Viewports y co-ordinate

vw: float

Viewports width

vh: float

Viewports height

New in version 1.7.0.

`rotate`(double angle, double x, double y, double z)Matrix

Rotate the matrix through the angle around the axis (x, y, z) (inplace).

Parameters
angle: float

The angle through which to rotate the matrix

x: float

X position of the point

y: float

Y position of the point

z: float

Z position of the point

`scale`(double x, double y, double z)Matrix

Scale the current matrix by the specified factors over each dimension (inplace).

Parameters
x: float

The scale factor along the X axis

y: float

The scale factor along the Y axis

z: float

The scale factor along the Z axis

`set`(flat=None, array=None)

Insert custom values into the matrix in a flat list format or 4x4 array format like below:

```m.set(array=[
[1.0, 0.0, 0.0, 0.0],
[0.0, 1.0, 0.0, 0.0],
[0.0, 0.0, 1.0, 0.0],
[0.0, 0.0, 0.0, 1.0]]
)
```

New in version 1.9.0.

`tolist`()

Retrieve the value of the current matrix in numpy format. for example m.tolist() will return:

```[[1.000000, 0.000000, 0.000000, 0.000000],
[0.000000, 1.000000, 0.000000, 0.000000],
[0.000000, 0.000000, 1.000000, 0.000000],
[0.000000, 0.000000, 0.000000, 1.000000]]
```

you can use this format to plug the result straight into numpy in this way numpy.array(m.tolist())

New in version 1.9.0.

`transform_point`(double x, double y, double z, t=None) → tuple

Transforms the point by the matrix and returns the transformed point as a `(x, y, z)` tuple. If the point is a vector `v`, the returned values is `v2 = matrix * v`.
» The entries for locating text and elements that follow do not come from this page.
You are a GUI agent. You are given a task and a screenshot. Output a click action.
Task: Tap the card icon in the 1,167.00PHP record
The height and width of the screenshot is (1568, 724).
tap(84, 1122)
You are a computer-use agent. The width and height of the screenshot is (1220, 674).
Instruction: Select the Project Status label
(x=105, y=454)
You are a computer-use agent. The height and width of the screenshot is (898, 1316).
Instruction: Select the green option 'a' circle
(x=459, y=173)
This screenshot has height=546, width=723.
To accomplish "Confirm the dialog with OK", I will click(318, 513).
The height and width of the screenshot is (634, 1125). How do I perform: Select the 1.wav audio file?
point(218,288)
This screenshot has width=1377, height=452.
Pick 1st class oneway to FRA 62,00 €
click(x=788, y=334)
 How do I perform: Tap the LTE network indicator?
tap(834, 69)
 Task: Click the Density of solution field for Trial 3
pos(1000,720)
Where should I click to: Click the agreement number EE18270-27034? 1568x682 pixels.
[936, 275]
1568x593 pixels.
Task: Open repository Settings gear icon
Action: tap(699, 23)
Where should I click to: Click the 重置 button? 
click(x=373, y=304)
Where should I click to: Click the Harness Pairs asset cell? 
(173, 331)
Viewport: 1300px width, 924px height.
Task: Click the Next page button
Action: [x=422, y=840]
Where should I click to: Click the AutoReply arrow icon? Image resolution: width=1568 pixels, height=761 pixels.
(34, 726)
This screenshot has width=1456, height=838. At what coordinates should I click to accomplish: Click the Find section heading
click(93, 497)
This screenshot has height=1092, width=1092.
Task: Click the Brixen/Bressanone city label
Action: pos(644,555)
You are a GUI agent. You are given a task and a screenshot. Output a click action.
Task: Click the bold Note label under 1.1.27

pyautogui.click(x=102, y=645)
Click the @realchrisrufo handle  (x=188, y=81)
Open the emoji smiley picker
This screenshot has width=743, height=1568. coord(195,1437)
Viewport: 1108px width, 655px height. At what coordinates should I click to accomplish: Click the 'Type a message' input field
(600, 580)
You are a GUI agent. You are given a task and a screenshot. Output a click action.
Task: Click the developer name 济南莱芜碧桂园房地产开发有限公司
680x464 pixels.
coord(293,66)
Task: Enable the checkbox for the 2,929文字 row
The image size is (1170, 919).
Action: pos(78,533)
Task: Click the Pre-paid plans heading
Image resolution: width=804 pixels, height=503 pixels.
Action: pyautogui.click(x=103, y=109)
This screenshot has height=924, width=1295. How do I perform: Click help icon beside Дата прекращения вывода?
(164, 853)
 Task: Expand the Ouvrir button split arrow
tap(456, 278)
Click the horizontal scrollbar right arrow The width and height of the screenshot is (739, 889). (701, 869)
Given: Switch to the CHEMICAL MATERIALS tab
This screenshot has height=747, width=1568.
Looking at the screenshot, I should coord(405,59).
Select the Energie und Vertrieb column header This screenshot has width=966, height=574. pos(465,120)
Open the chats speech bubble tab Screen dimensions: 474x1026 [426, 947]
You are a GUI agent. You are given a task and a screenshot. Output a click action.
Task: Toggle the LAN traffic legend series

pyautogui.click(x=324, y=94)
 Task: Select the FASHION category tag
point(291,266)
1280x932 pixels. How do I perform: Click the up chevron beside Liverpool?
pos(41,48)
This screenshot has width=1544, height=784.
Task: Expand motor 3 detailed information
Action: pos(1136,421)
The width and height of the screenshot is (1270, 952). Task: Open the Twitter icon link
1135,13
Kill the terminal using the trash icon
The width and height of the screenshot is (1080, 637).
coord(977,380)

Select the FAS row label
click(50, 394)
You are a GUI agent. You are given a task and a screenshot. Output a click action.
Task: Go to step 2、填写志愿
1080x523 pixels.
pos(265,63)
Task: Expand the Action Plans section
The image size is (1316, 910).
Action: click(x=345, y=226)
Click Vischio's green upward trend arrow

If `t` is provided, it multiplies it with the last column of the matrix and returns the transformed `(x, y, z, t)`.

`translate`(double x, double y, double z)Matrix

Translate the matrix.

Parameters
x: float

The translation factor along the X axis

y: float

The translation factor along the Y axis

z: float

The translation factor along the Z axis

`transpose`()Matrix

Return the transposed matrix as a new Matrix.

New in version 1.6.0.

`view_clip`(double left, double right, double bottom, double top, double near, double far, int perspective)Matrix

Create a clip matrix (inplace).

Parameters
left: float

Co-ordinate

right: float

Co-ordinate

bottom: float

Co-ordinate

top: float

Co-ordinate

near: float

Co-ordinate

far: float

Co-ordinate

perpective: int

Co-ordinate

Changed in version 1.6.0: Enable support for perspective parameter.